The mammalian germline must be reprogrammed to facilitate proper development. This reprogramming, which
includes the erasure of DNA methylation and histone modifications, ensures the establishment of gamete-
appropriate epigenetic patterns and minimizes the transmission of epimutations to offspring. While much of the
genome undergoes replication-coupled passive DNA demethylation, a critical role for Ten-eleven Translocation
(TET) family enzymes, specifically TET1, has been demonstrated for active demethylation of genomic
sequences such as imprinting control regions (ICRs) and germline-specific genes. The proposed work will use
newly developed mouse strains and sequencing technologies to test the hypothesis that iterative oxidation and
noncatalytic functions of TET1 are required for DNA methylation erasure and reprogramming of the mouse
genome, including ICRs and meiosis-specific genes, during germline and somatic development.
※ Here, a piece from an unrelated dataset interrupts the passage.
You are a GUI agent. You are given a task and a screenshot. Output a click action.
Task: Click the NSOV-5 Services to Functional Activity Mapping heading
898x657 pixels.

TET enzymes
can catalyze up to three successive oxidations of 5-methylcytosine (5mC), generating 5-hydroxymethylcytosine
(5hmC), 5-formylcytosine (5fC), or 5-carboxycytosine (5caC). Oxidized 5mC bases, particularly 5hmC, can
play independent epigenetic roles in somatic tissues including the brain, but are most significantly thought to
function as DNA demethylation intermediates. The distinctive demethylation pathways supported by 5hmC
versus 5fC/5caC have confounded efforts to decipher the precise mechanistic role for TET1. Yet further
challenges are posed by potential non-catalytic roles for TET1, which is known to interact with chromatin
modifying enzymes. Published work and our preliminary data suggest that a role for catalytic and non-catalytic
TET1 activities for demethylation, but the mechanism, timing and target sequences remain incompletely
understood. Thus, we propose to address (1) whether iterative oxidation to 5fC/5caC is required for
reprogramming, (2) whether TET1 has a noncatalytic reprogramming role, and (3) what sequences require
various TET activities. Specific Aim 1 will examine the precise role of TET1 in reprogramming at ICRs and
genome-wide in primordial germ cells (PGCs). We have engineered mice that either stall 5mC oxidation at
5hmC (Tet1v) or lack catalytic function (Tet1hxd) and will test their effects on DNA methylation reprogramming
using our new technology which resolves 5mC and 5hmC, and profile associated chromatin dynamics during
PGC development. Our preliminary data using the new Infinium Mouse BeadChip suggest that the Tet1 mutant
mice sperm have non-overlapping aberrant patterns of DNA modification. Thus, Specific Aim 2 will assess the
epigenomic and phenotypic consequences of Tet1 mutations in homozygous mutant gametes and the offspring
that arise from these gametes. Finally, Specific Aim 3 will determine the epigenomic and phenotypic
consequences of Tet1 stalling and catalytic mutations in homozygous mutant adult and aging mice. This work
will enable an assessment of the role of TET enzymes in genome reprogramming, dissecting the requirement
of noncatalytic activity and iterative oxidation by TET enzymes.

Grant Number: 5R01GM146388-04
NIH Institute/Center: NIH
Principal Investigator: MARISA BARTOLOMEI